### Do this:
Reproduce the lines from the start of the location data through the line containing "Looking at the screenshot, I should [x=118, y=164].", both ends included, character for character.

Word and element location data

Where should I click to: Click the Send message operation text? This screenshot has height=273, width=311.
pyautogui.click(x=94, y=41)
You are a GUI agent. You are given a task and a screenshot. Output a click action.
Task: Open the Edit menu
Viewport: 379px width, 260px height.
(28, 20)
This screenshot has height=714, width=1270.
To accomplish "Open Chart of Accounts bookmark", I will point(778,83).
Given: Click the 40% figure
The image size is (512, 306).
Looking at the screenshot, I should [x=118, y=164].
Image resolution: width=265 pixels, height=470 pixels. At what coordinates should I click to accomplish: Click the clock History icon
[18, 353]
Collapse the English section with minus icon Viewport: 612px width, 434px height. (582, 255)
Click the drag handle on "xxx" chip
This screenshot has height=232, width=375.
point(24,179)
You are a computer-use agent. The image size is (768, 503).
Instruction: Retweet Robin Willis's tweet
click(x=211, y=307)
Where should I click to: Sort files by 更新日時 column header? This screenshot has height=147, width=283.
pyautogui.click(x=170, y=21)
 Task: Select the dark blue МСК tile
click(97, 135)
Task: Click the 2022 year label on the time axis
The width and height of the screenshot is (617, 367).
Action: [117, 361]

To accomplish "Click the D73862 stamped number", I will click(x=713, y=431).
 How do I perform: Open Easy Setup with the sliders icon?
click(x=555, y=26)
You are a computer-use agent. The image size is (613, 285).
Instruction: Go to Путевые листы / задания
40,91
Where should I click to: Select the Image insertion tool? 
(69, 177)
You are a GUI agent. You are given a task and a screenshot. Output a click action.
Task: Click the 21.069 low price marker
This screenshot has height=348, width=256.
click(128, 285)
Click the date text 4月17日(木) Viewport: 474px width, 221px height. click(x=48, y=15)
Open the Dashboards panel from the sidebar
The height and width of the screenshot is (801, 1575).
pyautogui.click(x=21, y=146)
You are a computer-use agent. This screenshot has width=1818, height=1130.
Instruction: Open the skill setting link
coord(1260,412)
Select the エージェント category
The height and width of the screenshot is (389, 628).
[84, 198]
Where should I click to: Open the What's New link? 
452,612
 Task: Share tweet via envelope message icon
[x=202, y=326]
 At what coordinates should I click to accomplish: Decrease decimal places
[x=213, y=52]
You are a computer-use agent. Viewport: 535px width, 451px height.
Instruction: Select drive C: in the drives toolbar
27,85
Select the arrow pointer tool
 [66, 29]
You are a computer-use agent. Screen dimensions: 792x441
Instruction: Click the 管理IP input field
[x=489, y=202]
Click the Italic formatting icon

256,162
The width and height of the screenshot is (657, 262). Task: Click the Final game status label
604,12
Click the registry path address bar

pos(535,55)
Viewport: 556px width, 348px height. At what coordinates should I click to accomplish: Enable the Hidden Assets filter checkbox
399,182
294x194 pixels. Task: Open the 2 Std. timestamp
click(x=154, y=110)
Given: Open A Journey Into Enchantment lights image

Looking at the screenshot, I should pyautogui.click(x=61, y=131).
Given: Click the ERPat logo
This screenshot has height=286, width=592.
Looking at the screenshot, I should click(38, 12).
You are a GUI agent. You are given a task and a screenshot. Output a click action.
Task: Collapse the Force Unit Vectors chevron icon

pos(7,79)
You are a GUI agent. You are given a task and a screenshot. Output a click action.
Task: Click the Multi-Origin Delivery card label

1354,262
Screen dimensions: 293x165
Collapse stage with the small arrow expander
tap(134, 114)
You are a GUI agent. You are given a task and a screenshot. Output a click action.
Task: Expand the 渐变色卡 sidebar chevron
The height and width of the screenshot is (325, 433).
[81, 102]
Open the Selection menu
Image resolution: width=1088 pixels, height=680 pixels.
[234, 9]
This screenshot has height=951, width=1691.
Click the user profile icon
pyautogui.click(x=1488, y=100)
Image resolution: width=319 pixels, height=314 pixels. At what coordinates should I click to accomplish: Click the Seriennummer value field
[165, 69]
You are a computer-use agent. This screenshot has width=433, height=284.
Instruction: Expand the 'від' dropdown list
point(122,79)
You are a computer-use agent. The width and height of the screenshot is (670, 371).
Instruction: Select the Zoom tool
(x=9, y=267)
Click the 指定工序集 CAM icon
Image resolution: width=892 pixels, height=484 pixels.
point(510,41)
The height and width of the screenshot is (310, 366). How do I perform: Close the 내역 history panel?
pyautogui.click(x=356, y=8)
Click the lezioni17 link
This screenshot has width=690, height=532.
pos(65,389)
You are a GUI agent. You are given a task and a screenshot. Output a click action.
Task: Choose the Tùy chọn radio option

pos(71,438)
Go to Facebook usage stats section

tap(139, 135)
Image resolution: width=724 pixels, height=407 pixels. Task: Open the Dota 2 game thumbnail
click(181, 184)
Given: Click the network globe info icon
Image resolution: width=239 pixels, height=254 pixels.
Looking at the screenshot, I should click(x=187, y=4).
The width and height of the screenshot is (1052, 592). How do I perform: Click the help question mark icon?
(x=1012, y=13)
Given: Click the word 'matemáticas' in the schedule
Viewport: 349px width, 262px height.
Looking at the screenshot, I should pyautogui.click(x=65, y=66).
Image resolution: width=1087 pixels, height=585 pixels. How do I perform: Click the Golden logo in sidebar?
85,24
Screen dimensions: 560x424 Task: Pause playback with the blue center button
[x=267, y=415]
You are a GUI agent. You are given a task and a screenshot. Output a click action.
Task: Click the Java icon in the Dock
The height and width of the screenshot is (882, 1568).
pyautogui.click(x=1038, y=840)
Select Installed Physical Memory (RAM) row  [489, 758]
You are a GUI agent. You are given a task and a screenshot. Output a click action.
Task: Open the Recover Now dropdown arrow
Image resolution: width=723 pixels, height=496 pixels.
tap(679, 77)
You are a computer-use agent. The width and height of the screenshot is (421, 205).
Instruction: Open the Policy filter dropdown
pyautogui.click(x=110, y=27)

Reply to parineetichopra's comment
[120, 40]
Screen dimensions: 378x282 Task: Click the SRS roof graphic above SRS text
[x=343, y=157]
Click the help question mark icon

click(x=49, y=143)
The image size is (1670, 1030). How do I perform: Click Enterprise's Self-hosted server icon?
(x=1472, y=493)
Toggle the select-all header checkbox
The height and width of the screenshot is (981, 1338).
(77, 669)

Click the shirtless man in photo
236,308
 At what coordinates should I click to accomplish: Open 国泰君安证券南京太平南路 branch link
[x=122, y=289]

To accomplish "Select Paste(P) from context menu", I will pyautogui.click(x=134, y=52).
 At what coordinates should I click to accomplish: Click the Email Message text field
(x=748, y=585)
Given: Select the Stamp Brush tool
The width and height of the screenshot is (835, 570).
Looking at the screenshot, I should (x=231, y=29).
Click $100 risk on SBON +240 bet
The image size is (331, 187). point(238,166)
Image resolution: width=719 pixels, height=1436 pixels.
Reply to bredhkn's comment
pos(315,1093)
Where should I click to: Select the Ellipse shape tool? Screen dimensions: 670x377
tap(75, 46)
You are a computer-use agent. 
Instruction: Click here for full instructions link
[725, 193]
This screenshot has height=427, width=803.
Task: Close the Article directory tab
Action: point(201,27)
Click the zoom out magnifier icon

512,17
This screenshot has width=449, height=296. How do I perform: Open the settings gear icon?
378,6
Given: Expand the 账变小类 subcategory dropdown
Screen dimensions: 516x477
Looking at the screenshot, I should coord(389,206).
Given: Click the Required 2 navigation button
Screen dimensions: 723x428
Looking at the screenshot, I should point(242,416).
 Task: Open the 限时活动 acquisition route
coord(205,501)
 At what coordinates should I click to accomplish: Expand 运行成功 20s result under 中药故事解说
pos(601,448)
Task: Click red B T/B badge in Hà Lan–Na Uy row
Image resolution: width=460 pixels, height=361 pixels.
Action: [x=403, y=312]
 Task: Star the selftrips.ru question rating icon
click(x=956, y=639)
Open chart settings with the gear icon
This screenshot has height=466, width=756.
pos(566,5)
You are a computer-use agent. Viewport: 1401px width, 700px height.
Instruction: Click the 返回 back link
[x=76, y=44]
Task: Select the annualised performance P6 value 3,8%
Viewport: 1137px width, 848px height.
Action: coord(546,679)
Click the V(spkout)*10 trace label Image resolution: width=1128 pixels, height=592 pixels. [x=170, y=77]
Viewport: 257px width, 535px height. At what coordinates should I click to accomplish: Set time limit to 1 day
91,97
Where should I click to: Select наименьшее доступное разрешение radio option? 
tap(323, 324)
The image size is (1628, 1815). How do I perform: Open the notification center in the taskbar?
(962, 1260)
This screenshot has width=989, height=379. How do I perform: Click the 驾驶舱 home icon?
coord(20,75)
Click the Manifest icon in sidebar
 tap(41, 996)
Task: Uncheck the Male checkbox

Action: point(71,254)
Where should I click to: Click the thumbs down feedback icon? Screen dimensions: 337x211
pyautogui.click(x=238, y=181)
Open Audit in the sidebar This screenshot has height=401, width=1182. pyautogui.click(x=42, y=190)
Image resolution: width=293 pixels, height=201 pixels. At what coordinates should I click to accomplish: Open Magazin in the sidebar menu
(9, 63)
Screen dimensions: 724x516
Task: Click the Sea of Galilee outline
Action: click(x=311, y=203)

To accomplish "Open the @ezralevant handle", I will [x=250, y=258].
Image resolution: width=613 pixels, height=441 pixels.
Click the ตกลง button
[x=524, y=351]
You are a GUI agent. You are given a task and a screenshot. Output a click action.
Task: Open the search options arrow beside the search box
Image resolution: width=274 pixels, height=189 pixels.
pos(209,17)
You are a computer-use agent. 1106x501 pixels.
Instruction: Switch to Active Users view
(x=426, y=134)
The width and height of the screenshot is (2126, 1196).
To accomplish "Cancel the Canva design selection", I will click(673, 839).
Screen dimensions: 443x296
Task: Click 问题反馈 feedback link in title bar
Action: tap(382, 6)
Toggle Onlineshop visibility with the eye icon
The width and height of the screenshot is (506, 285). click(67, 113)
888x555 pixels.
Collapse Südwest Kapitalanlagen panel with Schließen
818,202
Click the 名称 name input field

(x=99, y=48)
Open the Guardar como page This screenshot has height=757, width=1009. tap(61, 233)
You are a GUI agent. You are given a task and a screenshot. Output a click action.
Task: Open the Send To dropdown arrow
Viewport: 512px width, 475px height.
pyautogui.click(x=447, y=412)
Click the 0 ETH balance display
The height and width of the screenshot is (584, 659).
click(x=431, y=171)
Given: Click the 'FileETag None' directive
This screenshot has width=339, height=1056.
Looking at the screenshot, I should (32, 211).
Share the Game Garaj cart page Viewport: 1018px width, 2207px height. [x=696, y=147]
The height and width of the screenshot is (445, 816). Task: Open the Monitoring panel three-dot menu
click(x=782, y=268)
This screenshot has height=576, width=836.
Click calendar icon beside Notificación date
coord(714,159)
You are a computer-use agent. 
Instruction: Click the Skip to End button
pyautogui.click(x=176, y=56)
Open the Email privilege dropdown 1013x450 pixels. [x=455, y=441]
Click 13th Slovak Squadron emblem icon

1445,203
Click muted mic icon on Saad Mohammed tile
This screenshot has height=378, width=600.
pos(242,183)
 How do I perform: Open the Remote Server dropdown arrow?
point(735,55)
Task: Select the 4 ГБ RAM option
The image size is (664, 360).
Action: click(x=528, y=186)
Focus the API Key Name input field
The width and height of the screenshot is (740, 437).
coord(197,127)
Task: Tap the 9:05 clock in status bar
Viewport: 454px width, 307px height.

### Full answer:
Where should I click to: Click the Send message operation text? This screenshot has height=273, width=311.
pyautogui.click(x=94, y=41)
You are a GUI agent. You are given a task and a screenshot. Output a click action.
Task: Open the Edit menu
Viewport: 379px width, 260px height.
(28, 20)
This screenshot has height=714, width=1270.
To accomplish "Open Chart of Accounts bookmark", I will point(778,83).
Given: Click the 40% figure
The image size is (512, 306).
Looking at the screenshot, I should [x=118, y=164].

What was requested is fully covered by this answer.